■ **Seçilmiş Alıntı**
-- -- --
Influencer İş Sözleşmesi

Influencer İş Sözleşmesi

Dijital pazarlama dünyasının en önemli araçlarından biri haline gelen influencer marketing, hukuki açıdan da düzenlenmesi gereken bir alan olarak karşımıza çıkmaktadır. Sosyal medya fenomenleri ile markalar arasında yapılan iş birliği sözleşmeleri, hem tarafların haklarını korumak hem de yasal yükümlülükleri yerine getirmek açısından büyük önem taşımaktadır. Bu kapsamlı rehberde, influencer iş sözleşmelerinin hukuki çerçevesi, temel unsurları ve uygulamada karşılaşılan sorunlar detaylı olarak ele alınmaktadır.

Influencer Sözleşmesinin Hukuki Çerçevesi ve Yasal Dayanakları

Dijital pazarlama dünyasının hızla gelişmesiyle birlikte, sosyal medya fenomenleri ile markalar arasında kurulan iş birliği ilişkileri, hukuki açıdan düzenlenmesi gereken önemli bir alan haline gelmiştir. İnfluencer sözleşmeleri, bu yeni dijital çağın getirdiği hukuki ihtiyaçlara yanıt vermeye çalışan, ancak henüz tam anlamıyla kodifiye edilmemiş sözleşme türleri olarak karşımıza çıkmaktadır.
-- -- --
■ **Veri Kümesi Kayıtları**

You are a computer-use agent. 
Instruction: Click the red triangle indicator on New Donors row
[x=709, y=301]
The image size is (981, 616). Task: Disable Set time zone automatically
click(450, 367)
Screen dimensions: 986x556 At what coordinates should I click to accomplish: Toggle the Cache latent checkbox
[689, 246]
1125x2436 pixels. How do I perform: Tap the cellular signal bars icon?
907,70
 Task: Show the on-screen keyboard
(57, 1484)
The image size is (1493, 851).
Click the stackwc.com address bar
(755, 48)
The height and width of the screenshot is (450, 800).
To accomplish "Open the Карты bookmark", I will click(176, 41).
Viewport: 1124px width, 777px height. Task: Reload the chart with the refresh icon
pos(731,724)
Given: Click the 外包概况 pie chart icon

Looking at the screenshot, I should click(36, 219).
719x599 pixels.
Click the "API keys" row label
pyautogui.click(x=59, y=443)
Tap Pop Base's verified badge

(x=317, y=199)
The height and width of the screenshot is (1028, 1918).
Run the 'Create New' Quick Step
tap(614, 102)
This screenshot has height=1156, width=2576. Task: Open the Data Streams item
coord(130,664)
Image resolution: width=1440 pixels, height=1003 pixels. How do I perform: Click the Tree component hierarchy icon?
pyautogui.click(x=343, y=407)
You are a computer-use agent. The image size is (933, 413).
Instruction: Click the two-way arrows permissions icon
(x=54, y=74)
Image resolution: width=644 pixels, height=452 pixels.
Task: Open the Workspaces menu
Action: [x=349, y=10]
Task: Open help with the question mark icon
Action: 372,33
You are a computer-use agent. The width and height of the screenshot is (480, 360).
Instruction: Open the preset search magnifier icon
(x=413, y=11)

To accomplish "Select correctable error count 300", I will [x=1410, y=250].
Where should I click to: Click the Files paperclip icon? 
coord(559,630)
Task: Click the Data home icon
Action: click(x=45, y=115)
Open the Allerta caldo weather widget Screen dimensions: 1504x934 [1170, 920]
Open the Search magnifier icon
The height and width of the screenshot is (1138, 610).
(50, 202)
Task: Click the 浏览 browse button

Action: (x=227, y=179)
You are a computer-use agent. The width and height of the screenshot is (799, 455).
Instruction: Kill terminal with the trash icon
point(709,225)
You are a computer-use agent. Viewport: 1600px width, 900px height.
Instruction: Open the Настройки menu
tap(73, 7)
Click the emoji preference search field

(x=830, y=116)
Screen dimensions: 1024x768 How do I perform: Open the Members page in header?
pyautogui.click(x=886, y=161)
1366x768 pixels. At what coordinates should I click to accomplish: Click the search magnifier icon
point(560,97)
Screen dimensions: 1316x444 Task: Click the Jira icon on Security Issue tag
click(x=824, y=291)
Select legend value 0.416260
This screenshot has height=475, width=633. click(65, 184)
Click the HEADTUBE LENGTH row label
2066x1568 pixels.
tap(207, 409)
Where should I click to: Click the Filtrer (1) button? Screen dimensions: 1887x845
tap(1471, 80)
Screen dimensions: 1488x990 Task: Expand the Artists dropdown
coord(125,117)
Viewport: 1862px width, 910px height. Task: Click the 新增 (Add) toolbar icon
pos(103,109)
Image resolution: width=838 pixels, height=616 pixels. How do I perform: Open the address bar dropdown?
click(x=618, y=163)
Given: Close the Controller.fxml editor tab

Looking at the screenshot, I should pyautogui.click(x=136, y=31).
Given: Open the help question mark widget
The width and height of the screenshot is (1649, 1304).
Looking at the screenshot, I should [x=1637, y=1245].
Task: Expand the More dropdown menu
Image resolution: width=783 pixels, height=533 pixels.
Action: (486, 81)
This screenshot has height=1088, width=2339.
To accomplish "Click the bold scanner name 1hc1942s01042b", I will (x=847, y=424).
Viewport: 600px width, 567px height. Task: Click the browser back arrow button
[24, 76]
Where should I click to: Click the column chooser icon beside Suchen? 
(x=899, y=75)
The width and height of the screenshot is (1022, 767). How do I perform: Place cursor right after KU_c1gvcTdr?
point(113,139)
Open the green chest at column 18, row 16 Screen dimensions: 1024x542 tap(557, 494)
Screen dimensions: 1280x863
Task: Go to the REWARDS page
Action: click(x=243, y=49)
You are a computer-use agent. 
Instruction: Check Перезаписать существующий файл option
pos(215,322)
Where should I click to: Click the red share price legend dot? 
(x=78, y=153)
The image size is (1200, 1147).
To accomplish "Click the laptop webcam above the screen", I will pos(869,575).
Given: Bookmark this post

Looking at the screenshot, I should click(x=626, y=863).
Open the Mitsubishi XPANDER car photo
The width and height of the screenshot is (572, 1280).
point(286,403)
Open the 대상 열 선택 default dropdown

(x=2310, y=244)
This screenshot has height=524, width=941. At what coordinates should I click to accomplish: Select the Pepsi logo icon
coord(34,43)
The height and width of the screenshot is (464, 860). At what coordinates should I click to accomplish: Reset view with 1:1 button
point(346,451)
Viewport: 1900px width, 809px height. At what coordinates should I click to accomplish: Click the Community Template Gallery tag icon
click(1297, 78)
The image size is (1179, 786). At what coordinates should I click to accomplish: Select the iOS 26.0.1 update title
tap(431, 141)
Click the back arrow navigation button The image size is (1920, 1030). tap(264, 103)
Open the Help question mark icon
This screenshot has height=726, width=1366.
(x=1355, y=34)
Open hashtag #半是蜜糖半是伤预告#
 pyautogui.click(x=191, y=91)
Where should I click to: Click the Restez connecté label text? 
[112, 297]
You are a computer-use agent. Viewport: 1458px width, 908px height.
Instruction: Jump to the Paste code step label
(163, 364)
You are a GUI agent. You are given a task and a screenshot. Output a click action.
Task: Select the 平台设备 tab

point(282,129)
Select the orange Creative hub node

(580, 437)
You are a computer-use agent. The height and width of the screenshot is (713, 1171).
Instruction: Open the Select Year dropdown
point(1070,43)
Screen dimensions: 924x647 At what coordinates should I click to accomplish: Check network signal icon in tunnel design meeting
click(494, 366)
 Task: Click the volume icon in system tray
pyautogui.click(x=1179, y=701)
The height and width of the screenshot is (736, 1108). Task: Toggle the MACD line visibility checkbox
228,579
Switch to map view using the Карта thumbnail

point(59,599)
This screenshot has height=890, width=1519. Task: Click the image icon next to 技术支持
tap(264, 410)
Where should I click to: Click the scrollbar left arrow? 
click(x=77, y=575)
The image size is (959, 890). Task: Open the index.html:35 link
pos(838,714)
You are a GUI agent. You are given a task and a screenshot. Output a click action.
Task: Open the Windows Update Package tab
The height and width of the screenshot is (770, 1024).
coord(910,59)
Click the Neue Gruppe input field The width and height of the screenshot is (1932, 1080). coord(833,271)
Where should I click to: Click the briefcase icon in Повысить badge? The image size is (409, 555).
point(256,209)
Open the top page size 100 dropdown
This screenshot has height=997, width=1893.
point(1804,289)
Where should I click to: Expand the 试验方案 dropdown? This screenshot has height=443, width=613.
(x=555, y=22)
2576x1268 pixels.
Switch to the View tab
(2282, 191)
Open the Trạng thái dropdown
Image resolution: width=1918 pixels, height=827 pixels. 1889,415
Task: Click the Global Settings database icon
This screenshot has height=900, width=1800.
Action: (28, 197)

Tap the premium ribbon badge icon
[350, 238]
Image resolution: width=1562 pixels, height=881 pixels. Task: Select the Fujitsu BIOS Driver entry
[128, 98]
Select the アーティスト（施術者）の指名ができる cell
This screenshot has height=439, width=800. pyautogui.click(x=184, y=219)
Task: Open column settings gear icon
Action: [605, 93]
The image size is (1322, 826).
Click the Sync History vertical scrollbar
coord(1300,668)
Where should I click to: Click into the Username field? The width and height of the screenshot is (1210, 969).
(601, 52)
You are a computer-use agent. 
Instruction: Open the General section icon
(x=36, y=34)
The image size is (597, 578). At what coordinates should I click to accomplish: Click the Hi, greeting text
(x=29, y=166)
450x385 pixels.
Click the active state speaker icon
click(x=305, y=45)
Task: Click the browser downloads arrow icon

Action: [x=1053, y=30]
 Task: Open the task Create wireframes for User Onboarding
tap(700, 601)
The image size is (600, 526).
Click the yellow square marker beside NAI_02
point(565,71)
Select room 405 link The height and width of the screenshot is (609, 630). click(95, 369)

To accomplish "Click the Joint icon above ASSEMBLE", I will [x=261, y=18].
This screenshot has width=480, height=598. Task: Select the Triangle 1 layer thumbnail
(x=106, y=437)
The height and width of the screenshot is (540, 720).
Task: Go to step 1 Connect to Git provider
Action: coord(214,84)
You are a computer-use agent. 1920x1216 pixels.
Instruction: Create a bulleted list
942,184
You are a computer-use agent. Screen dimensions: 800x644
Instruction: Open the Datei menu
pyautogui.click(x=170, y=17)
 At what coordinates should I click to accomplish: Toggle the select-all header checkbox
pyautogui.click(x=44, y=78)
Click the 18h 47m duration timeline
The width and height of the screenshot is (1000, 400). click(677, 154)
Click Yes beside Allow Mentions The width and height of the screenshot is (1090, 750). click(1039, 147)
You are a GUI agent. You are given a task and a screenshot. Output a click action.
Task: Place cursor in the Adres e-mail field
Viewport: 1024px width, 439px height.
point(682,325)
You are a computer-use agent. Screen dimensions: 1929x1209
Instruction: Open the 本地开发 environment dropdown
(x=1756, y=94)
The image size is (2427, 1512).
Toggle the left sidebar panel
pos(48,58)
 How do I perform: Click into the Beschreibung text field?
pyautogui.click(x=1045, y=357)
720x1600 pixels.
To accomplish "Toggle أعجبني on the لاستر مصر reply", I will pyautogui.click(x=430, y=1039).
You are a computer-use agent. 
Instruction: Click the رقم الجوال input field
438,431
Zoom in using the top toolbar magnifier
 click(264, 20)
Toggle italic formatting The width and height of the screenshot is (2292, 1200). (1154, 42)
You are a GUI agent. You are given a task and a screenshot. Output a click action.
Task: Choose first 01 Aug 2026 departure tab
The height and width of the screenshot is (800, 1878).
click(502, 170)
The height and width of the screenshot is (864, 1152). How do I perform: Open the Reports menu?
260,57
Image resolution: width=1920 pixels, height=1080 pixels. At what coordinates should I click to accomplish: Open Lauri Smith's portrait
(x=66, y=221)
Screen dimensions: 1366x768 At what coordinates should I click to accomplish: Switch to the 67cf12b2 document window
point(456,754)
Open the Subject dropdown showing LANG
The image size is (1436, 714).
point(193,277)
-- -- --
■ **Verilen Görev**
Lütfen influencer sözleşmeleriyle ilgili metinde "Dijital pazarlama dünyasının hızla" sözlerinden "türleri olarak karşımıza çıkmaktadır." sözlerine kadar olan kısmı aynen tekrarlayın. Yukarıdaki materyal metinden ayrıdır.

■ **Alıştırma Çözümü**
Dijital pazarlama dünyasının hızla gelişmesiyle birlikte, sosyal medya fenomenleri ile markalar arasında kurulan iş birliği ilişkileri, hukuki açıdan düzenlenmesi gereken önemli bir alan haline gelmiştir. İnfluencer sözleşmeleri, bu yeni dijital çağın getirdiği hukuki ihtiyaçlara yanıt vermeye çalışan, ancak henüz tam anlamıyla kodifiye edilmemiş sözleşme türleri olarak karşımıza çıkmaktadır.